Task to carry out: Among the entries below, only the lines starting at the one with "This screenshot has height=618, width=901." and ending at the one with "Given: Click the 'Power:' label", both included, are to be printed exactly.

Materials provided:
--- START ---
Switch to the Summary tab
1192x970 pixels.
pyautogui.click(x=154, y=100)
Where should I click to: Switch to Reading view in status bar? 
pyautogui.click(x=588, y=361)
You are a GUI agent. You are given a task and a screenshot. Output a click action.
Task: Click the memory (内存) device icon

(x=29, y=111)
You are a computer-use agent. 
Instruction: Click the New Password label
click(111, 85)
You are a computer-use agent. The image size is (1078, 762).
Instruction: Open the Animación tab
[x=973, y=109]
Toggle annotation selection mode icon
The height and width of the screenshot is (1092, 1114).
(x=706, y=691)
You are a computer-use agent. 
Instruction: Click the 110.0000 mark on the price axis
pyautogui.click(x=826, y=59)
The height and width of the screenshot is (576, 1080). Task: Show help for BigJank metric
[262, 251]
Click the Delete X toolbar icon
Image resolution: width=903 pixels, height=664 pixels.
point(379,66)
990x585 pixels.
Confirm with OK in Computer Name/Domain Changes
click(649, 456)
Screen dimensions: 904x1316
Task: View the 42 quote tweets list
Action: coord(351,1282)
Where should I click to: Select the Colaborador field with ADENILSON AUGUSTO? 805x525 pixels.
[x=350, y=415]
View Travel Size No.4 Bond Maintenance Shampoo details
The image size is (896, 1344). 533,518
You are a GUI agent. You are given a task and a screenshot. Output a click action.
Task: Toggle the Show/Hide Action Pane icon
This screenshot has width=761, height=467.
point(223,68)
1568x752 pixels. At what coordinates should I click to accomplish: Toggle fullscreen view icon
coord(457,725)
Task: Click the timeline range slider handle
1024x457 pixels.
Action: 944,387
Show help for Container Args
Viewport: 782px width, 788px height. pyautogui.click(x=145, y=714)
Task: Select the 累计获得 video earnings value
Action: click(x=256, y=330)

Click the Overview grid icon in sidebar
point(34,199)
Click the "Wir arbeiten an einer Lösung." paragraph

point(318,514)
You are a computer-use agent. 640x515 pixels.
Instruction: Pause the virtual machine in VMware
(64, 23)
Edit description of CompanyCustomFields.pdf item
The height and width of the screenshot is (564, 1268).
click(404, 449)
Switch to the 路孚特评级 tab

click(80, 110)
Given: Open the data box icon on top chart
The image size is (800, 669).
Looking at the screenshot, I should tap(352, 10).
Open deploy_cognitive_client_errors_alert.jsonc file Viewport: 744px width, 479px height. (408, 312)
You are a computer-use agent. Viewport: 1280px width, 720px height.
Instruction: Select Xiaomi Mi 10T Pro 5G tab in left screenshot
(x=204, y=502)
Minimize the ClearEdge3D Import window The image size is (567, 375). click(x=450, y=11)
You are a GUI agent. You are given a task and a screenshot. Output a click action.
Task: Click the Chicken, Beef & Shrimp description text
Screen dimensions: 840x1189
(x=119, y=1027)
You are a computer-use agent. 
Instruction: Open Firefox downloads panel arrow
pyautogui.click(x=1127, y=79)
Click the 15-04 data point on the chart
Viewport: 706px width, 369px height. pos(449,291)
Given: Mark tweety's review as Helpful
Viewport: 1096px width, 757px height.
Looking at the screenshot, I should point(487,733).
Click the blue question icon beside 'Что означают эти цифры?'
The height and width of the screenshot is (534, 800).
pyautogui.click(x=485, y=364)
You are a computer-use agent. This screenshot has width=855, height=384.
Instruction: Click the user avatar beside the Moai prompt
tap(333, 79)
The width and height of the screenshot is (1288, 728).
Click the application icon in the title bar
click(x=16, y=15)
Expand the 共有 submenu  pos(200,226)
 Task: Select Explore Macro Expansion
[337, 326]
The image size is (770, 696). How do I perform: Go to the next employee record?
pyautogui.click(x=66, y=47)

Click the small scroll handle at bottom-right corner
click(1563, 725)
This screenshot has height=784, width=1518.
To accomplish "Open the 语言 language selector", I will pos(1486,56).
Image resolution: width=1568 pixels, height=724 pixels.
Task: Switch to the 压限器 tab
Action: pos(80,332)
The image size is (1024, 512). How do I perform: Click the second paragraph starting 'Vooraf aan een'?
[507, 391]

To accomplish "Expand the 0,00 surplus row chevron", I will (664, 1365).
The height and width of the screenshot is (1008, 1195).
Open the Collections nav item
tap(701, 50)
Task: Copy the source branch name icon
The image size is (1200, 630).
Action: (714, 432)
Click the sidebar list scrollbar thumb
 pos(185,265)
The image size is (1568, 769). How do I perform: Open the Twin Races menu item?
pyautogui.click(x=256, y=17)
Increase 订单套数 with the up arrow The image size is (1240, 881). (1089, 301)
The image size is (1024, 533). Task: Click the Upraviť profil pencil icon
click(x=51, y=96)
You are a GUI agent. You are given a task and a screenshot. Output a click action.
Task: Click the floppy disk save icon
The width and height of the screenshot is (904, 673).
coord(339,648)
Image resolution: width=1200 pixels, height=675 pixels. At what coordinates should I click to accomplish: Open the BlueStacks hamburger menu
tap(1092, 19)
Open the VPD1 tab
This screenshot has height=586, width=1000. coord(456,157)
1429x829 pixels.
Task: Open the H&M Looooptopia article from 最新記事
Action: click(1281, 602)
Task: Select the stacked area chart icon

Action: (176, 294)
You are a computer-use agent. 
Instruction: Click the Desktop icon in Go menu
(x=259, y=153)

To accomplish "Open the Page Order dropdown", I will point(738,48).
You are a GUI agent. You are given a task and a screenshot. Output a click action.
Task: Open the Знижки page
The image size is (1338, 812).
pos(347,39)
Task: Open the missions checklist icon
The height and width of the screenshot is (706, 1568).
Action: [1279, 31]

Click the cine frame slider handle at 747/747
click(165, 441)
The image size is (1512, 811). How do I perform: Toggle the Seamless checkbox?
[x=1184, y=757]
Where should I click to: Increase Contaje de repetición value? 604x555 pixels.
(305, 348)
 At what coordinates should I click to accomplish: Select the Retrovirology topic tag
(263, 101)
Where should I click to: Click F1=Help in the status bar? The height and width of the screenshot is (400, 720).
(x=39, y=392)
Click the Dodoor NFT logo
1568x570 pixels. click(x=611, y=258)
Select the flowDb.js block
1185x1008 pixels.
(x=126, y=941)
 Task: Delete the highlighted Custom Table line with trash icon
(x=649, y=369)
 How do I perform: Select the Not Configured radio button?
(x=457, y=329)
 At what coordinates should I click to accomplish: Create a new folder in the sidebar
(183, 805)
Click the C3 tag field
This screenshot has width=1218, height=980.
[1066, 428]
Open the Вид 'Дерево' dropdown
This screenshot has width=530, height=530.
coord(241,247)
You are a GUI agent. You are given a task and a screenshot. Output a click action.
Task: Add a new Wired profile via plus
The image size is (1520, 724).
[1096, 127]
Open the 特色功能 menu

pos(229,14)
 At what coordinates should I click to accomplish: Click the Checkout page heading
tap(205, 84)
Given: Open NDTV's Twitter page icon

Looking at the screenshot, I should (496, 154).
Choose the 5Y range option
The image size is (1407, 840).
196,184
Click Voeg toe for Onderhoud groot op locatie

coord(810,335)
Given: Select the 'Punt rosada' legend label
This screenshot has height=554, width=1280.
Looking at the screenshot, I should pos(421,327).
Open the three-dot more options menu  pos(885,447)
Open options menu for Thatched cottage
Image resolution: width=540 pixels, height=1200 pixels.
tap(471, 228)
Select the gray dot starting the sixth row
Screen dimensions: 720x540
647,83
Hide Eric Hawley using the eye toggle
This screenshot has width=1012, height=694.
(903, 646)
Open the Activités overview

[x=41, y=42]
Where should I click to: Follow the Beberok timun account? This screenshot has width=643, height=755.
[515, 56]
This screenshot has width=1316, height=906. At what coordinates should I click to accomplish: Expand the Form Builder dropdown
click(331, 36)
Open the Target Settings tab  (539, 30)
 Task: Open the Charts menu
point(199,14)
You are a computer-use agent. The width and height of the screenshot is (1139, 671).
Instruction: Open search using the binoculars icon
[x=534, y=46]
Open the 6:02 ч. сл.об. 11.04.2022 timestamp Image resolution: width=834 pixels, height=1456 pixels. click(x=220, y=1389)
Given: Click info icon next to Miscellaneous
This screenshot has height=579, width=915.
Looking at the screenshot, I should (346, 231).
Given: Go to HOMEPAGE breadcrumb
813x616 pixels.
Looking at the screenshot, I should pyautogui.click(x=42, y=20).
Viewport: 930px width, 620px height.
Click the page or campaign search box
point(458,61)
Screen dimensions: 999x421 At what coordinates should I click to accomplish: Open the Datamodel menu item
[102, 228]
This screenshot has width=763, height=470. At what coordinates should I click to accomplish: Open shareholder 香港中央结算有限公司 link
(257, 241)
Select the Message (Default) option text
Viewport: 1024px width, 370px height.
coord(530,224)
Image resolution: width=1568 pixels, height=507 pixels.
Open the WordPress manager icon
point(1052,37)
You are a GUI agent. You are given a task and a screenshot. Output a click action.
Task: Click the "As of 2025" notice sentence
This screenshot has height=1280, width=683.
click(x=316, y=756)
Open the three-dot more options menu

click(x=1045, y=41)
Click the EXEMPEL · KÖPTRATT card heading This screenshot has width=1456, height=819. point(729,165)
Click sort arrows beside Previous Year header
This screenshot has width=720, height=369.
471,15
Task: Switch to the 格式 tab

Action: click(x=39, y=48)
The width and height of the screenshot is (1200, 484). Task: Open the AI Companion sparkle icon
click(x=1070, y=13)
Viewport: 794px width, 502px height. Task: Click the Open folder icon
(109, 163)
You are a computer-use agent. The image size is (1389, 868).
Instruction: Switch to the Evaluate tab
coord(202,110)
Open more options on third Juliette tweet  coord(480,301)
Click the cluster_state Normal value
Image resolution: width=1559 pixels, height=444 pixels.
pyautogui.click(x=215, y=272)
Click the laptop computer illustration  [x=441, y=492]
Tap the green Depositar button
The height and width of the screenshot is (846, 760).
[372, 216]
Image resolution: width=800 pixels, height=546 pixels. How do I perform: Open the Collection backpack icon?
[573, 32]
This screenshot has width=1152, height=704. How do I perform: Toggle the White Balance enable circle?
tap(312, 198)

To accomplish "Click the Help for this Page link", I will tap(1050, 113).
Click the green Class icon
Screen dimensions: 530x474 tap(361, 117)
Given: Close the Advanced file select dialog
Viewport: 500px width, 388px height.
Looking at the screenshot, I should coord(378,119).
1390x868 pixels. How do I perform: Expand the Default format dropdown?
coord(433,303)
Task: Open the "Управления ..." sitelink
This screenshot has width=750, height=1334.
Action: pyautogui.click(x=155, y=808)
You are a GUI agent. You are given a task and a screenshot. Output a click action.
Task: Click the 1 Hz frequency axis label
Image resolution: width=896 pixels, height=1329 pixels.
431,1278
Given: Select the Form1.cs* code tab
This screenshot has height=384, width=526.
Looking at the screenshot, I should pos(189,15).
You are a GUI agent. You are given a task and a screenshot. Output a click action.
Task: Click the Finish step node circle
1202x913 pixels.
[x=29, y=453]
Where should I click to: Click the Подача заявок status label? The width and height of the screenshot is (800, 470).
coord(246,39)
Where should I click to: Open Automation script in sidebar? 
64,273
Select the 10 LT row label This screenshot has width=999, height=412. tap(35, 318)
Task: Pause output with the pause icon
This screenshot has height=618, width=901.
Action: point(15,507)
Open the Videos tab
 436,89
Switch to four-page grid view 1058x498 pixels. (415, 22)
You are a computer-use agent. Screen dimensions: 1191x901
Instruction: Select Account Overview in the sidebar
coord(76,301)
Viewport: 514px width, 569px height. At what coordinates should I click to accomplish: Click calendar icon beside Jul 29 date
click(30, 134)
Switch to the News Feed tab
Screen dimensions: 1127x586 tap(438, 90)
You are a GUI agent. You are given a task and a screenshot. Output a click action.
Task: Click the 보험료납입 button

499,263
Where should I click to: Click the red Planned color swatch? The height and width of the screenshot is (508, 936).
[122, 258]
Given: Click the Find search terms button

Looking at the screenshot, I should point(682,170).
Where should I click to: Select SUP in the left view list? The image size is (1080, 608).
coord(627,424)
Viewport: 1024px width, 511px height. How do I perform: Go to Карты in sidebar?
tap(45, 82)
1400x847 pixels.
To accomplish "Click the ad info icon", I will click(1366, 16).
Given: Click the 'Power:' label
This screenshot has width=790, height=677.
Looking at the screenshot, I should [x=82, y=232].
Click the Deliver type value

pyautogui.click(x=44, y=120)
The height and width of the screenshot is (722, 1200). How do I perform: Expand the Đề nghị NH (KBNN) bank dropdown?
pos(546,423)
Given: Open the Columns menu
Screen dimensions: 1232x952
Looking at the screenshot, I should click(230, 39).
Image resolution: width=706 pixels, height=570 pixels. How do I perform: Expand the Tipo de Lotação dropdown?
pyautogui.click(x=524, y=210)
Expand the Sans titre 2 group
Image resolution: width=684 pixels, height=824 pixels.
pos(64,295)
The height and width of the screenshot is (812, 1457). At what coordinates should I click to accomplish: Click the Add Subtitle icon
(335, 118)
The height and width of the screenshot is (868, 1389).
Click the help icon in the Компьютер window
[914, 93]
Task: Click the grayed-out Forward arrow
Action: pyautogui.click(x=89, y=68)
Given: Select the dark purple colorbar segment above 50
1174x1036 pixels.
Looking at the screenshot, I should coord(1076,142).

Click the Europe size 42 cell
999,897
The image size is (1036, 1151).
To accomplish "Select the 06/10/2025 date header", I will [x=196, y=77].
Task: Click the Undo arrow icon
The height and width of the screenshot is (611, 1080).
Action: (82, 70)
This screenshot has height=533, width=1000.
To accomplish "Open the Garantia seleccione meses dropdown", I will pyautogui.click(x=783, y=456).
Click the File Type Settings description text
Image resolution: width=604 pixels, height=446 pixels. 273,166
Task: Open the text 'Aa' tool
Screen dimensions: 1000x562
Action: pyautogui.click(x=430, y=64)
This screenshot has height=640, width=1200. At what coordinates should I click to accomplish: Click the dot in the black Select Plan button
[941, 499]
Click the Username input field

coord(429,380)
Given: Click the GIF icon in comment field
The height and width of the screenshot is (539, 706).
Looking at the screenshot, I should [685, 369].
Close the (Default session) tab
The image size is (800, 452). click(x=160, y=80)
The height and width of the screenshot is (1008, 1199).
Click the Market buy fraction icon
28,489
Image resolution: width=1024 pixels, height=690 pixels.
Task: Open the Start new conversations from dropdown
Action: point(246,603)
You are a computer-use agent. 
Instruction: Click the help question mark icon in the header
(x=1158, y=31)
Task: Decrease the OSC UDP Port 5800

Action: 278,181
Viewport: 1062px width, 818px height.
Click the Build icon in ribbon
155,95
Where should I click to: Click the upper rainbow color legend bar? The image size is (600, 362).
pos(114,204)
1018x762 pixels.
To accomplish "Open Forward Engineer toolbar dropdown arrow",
--- END ---
Answer to this problem:
This screenshot has height=618, width=901.
Action: point(15,507)
Open the Videos tab
 436,89
Switch to four-page grid view 1058x498 pixels. (415, 22)
You are a computer-use agent. Screen dimensions: 1191x901
Instruction: Select Account Overview in the sidebar
coord(76,301)
Viewport: 514px width, 569px height. At what coordinates should I click to accomplish: Click calendar icon beside Jul 29 date
click(30, 134)
Switch to the News Feed tab
Screen dimensions: 1127x586 tap(438, 90)
You are a GUI agent. You are given a task and a screenshot. Output a click action.
Task: Click the 보험료납입 button

499,263
Where should I click to: Click the red Planned color swatch? The height and width of the screenshot is (508, 936).
[122, 258]
Given: Click the Find search terms button

Looking at the screenshot, I should point(682,170).
Where should I click to: Select SUP in the left view list? The image size is (1080, 608).
coord(627,424)
Viewport: 1024px width, 511px height. How do I perform: Go to Карты in sidebar?
tap(45, 82)
1400x847 pixels.
To accomplish "Click the ad info icon", I will click(1366, 16).
Given: Click the 'Power:' label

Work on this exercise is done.